Ministers from OPEC, which produces about 40 percent of the world's petroleum, said they wanted to stop the slide in prices. "We should do what we can to keep prices at the level of around $100 a barrel,'' Venezuelan Oil Minister Rafael Ramírez told reporters at the open session at the meeting yesterday evening.
OPEC, which has blamed financial players or "speculators" for the whipsaw of oil prices, will get some affirmation today in Washington. Members of Congress who have been investigating speculation in energy markets will release a study by Michael W. Masters, manager of the hedge fund Masters Capital Management, asserting that financial firms have dragged down prices by selling off $40 billion worth of energy positions since July 15.
Oil prices have lurched wildly since OPEC ministers last met in March, rising as much as 50 percent at one point and by as much as $11 in a single day. Prices have tumbled about 30 percent from $147.27 a barrel July 11.
During this six-month period, Saudi Arabia nudged up its production by about half a million barrels a day. Overall, OPEC countries are producing about 1 million barrels a day more than their self-imposed quotas, but about 2 million barrels a day less than their capacity.
OPEC president Chakib Khelil, Algeria's energy minister, said recent price declines supported the group's prevailing view that the cartel's supply restraints weren't to blame for soaring prices.
"All of this vindicates what we have been saying over the past year about the enormous impact that non-fundamental factors have been having on oil price volatility," Khelil said as the ministers began their meeting. "This explains why we were reluctant to respond to calls to increase our production when prices were rising persistently, because we knew we would be treating the illness with the wrong medicine."
But OPEC's reluctance to act vigorously to dampen prices has irritated many consuming nations. Even after the recent slide in prices, a typical basket of crude from OPEC nations still costs about $101 a barrel, about 46 percent more than last year's average.
Some OPEC members have grown accustomed to high prices. Analysts say that even the cautious Saudis have raised their target price range to $80 to $110 a barrel.
"Politically, a reduction in output may be interpreted as a lack of concern for the state of the world economy, at a time when OPEC countries' revenues are predicted to sky-rocket above $1 trillion for 2008," Lehman Brothers said in a report last week.
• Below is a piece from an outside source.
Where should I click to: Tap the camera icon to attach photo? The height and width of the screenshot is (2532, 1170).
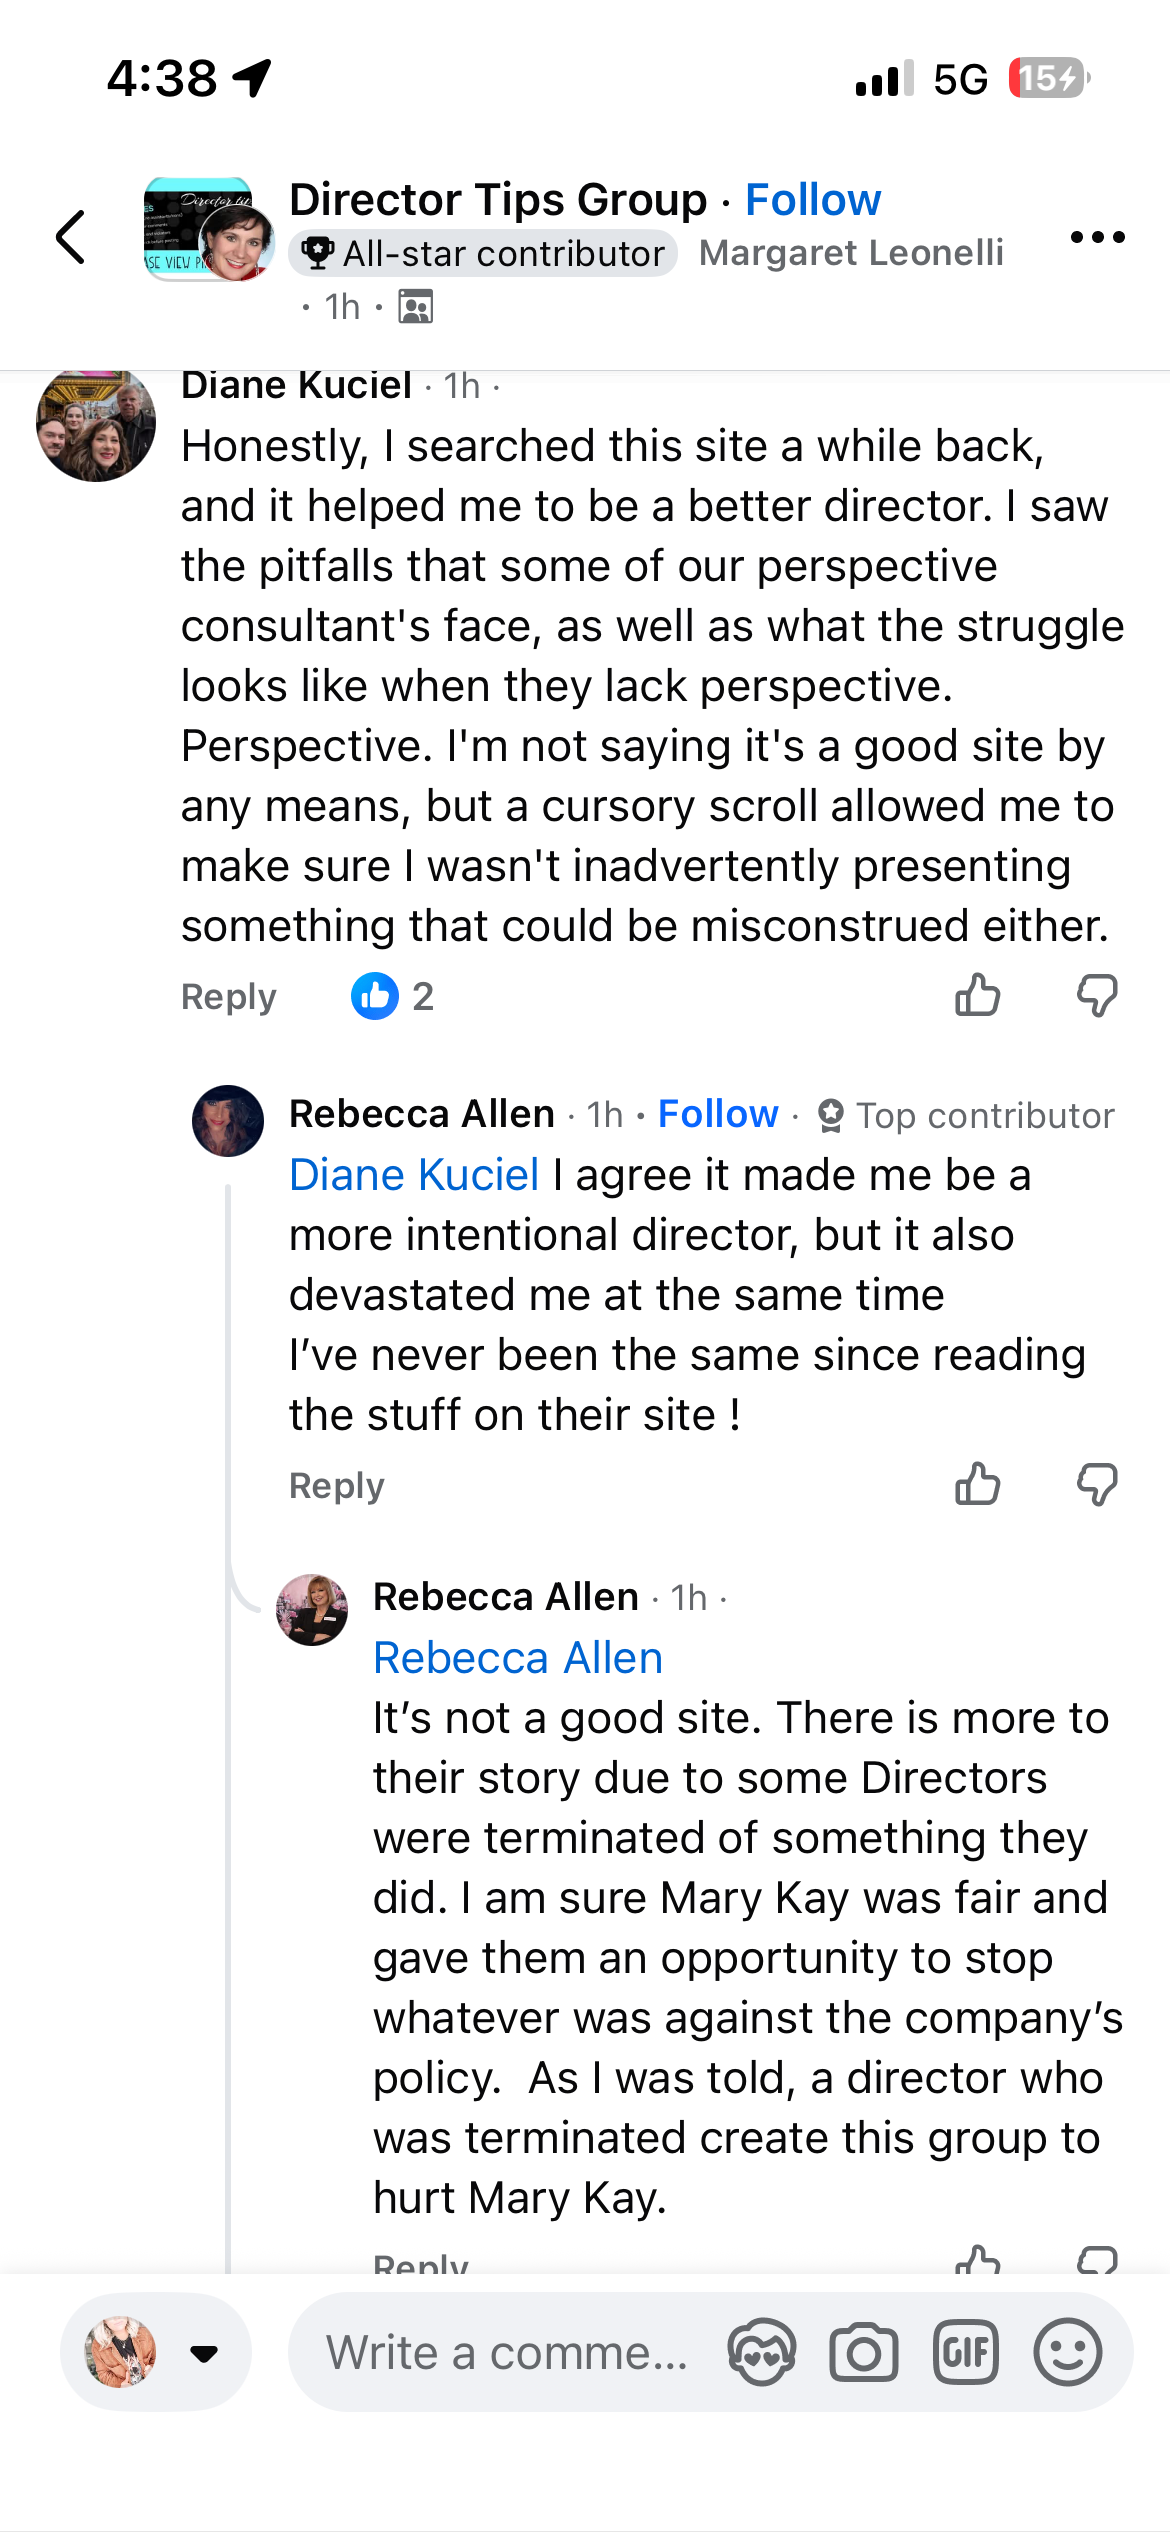863,2353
But Roger Diwan, a partner in the consulting firm PFC Energy, said that the third quarter is usually when oil consumption is lowest and that OPEC fears sharper price declines. "They are just trying to put back this market in a more balanced equilibrium since production is really running ahead of demand and to anticipate the anemic economic growth that we will face in the next couple of years," he said. "They are signaling that OPEC is back in term of managing markets, and that they will be proactive now."